→ WHAT IS EXPECTED
Go through the listing below and output exactly the line with "Viewport: 1316px width, 916px", the line with "The image size is (1024, 862).", and each line between; omit the rest.

Start of Block

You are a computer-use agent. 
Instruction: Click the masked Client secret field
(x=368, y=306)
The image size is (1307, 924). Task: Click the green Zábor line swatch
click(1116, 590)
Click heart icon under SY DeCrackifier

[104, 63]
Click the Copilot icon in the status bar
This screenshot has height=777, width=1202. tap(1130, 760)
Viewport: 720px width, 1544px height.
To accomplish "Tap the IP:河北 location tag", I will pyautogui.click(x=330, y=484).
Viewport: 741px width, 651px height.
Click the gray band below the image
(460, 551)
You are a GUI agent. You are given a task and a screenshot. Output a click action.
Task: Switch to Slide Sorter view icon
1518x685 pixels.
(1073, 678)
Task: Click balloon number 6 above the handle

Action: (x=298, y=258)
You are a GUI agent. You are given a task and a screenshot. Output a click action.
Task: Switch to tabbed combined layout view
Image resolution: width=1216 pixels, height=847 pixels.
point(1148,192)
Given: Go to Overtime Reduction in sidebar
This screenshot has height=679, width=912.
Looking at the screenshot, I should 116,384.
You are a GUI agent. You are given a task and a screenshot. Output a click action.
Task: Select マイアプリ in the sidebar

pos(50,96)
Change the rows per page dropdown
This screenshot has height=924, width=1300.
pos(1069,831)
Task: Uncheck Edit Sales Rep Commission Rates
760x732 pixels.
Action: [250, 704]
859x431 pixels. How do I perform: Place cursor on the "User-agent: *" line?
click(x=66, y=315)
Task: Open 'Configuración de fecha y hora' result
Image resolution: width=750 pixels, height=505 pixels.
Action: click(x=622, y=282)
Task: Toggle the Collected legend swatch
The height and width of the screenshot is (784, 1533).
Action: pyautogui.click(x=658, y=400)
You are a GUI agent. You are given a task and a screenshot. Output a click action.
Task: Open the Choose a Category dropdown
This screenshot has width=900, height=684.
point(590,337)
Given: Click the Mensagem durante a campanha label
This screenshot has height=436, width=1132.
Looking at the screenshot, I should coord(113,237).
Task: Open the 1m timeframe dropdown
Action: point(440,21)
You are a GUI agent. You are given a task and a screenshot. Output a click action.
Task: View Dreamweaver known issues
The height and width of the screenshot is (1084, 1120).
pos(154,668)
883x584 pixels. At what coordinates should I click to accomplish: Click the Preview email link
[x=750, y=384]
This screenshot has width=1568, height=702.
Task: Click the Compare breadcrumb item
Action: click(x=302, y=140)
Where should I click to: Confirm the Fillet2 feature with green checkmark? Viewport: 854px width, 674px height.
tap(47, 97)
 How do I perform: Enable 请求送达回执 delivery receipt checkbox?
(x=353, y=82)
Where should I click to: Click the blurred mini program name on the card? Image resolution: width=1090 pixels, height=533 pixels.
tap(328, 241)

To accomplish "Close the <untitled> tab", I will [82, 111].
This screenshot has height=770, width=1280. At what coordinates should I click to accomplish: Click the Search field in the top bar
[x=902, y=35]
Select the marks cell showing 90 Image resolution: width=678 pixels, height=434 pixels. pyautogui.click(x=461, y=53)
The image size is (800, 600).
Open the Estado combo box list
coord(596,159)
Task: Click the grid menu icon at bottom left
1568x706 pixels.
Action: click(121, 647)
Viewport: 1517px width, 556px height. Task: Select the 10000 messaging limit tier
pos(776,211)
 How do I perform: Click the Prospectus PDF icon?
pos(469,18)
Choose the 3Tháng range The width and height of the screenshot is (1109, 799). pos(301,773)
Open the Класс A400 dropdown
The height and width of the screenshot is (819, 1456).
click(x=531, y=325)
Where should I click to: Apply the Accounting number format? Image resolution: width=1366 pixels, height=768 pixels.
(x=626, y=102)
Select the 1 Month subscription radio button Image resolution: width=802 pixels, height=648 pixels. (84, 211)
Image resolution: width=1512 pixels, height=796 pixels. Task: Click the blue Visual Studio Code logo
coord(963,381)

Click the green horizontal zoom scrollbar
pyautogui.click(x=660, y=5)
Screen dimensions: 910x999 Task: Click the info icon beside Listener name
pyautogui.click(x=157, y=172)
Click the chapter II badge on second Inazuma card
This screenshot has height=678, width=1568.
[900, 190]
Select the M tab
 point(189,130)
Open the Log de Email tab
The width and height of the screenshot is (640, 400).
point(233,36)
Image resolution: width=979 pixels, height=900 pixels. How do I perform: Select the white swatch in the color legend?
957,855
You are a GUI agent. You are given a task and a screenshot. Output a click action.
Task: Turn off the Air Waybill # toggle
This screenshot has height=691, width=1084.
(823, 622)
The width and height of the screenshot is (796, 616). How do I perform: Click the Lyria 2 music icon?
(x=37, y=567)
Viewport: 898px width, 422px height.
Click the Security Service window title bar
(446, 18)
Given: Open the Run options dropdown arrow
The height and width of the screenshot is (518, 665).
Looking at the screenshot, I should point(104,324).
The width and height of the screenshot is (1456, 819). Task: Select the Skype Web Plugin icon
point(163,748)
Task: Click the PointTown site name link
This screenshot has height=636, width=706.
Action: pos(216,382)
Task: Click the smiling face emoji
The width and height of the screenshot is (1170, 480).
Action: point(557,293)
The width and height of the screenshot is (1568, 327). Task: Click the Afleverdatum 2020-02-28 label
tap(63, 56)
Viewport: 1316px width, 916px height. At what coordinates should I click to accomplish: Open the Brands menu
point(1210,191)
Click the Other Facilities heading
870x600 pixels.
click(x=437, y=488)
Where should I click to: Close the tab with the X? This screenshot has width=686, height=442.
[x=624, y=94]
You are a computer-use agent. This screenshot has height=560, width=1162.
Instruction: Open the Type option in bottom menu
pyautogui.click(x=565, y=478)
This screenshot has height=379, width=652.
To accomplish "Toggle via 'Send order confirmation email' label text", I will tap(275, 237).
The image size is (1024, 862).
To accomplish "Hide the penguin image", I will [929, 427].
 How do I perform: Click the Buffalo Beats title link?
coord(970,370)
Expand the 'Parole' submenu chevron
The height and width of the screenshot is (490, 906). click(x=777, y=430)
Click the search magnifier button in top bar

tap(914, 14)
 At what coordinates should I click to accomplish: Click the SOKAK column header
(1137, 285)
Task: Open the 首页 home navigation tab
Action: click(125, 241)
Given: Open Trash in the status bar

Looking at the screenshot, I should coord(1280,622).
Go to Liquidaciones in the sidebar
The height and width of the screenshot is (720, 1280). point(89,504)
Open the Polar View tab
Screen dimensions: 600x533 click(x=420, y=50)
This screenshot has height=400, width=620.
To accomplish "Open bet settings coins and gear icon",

End of Block

→ FINAL ANSWER
Viewport: 1316px width, 916px height. At what coordinates should I click to accomplish: Open the Brands menu
point(1210,191)
Click the Other Facilities heading
870x600 pixels.
click(x=437, y=488)
Where should I click to: Close the tab with the X? This screenshot has width=686, height=442.
[x=624, y=94]
You are a computer-use agent. This screenshot has height=560, width=1162.
Instruction: Open the Type option in bottom menu
pyautogui.click(x=565, y=478)
This screenshot has height=379, width=652.
To accomplish "Toggle via 'Send order confirmation email' label text", I will tap(275, 237).
The image size is (1024, 862).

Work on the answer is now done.